Are hybrid or electric vehicles really more environmentally friendly than conventionally powered cars?
Green NCAP findings challenge the assumptions
As potential buyers, we are faced with a multitude of choices when we purchase a new vehicle, but with the increasing cost of fuel and greater awareness of the environment, as sales figures across Europe confirm, many of us are choosing to ‘go green’ and ‘go electric’. However, is it really as simple as that?
Maybe not, as findings from Green NCAP, an offshoot of the European New Car Assessment Programme (Euro NCAP), have cast doubt on the assumption that just because it’s electric, it must be kinder to the environment.
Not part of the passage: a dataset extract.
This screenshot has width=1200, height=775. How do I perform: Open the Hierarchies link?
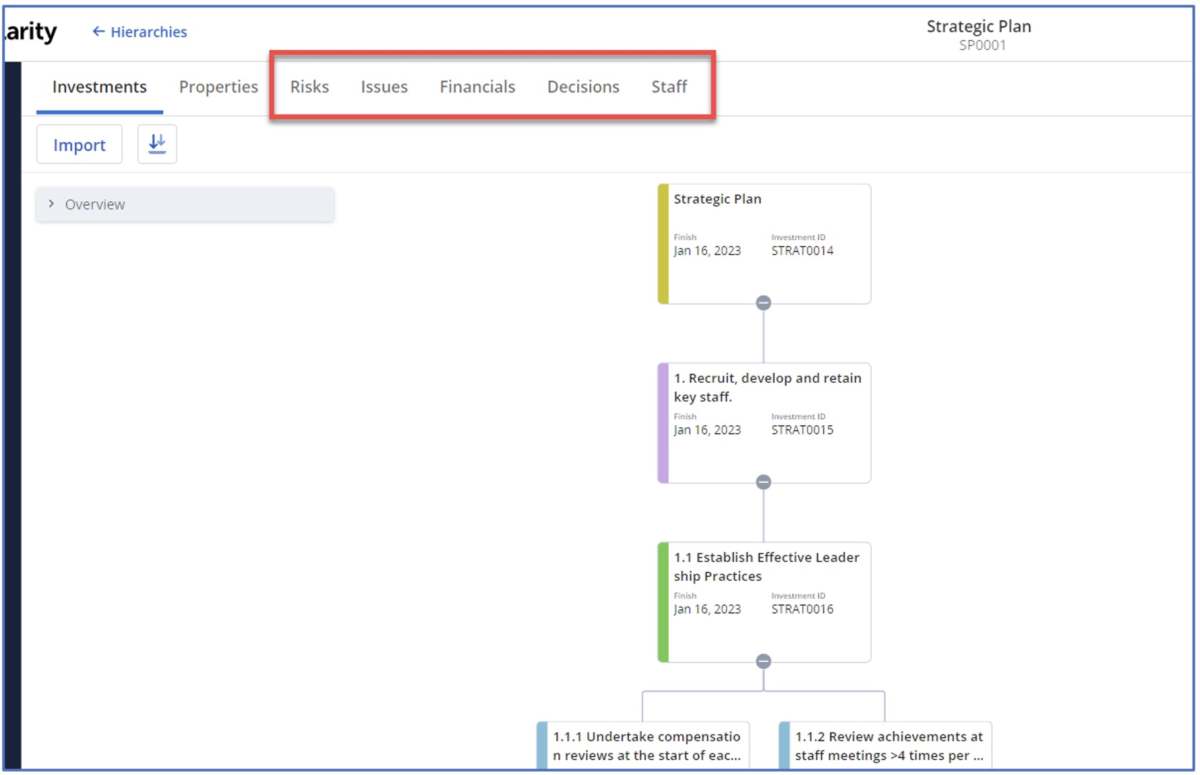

According to its website - https://www.greenncap.com/ - to understand the true ecological impact and sustainability of a car, it must be viewed in the context of its whole life cycle. This means that all processes and flows of resources and energy associated with the car’s production, usage, and recycling at the end of its life must be considered.
Life Cycle Assessment, or LCA, is the method that estimates these individual contributions to predict the car’s environmental impact over its entire lifetime “from cradle to grave”. Therefore, Green NCAP’s LCA focuses on two key measures: greenhouse gas emissions and primary energy demand.
Greenhouse gas emissions
Greenhouse gases contribute to the greenhouse effect, so the sum of the gas emissions, produced in the different phases of a vehicle’s lifecycle, is an important indicator of the vehicle’s impact on global warming. The greenhouse gases Green NCAP LCA investigated were carbon dioxide (CO2), methane (CH4) and nitrous oxide (N2O), expressed as emitted CO2 equivalent.
Primary energy demand
The primary energy demand (PED) is equally important because energy is scarce and valuable and should be utilised efficiently. The required primary energy, which must be extracted from one or multiple non-renewable (fossil) or renewable sources (e.g. wind, solar or hydropower), was expressed in kWh or MWh.
What’s the answer?
The Green NCAP LCA analysis assumed a vehicle lifetime of 16 years and a driven mileage of 240,000 km and the calculations were based on current forecasts about the changing average energy mix of the 27 European Union member states and the United Kingdom.
In a 61 vehicle analysis in 2021 - https://www.greenncap.com/european-lca-results/ - the results threw up a some surprises, because although perhaps somewhat predictably, the all-electric Fiat 500 produced the lowest average lifetime greenhouse gas emissions and was fourth in the overall average PED standings, the 2.0-litre diesel Škoda Octavia estate had the lowest average PED and was in fifth place on average lifetime greenhouse gas emissions!
What these findings reveal is that nothing is as straightforward as simply comparing the cost to fill-up or recharge over the distance you can travel, or that electric equals zero emissions and petrol/diesel is nothing but. However, what is easier to understand is that irrespective of whether powered by fossil fuel or electricity, the bigger the vehicle, the greater will be its overall environmental impact!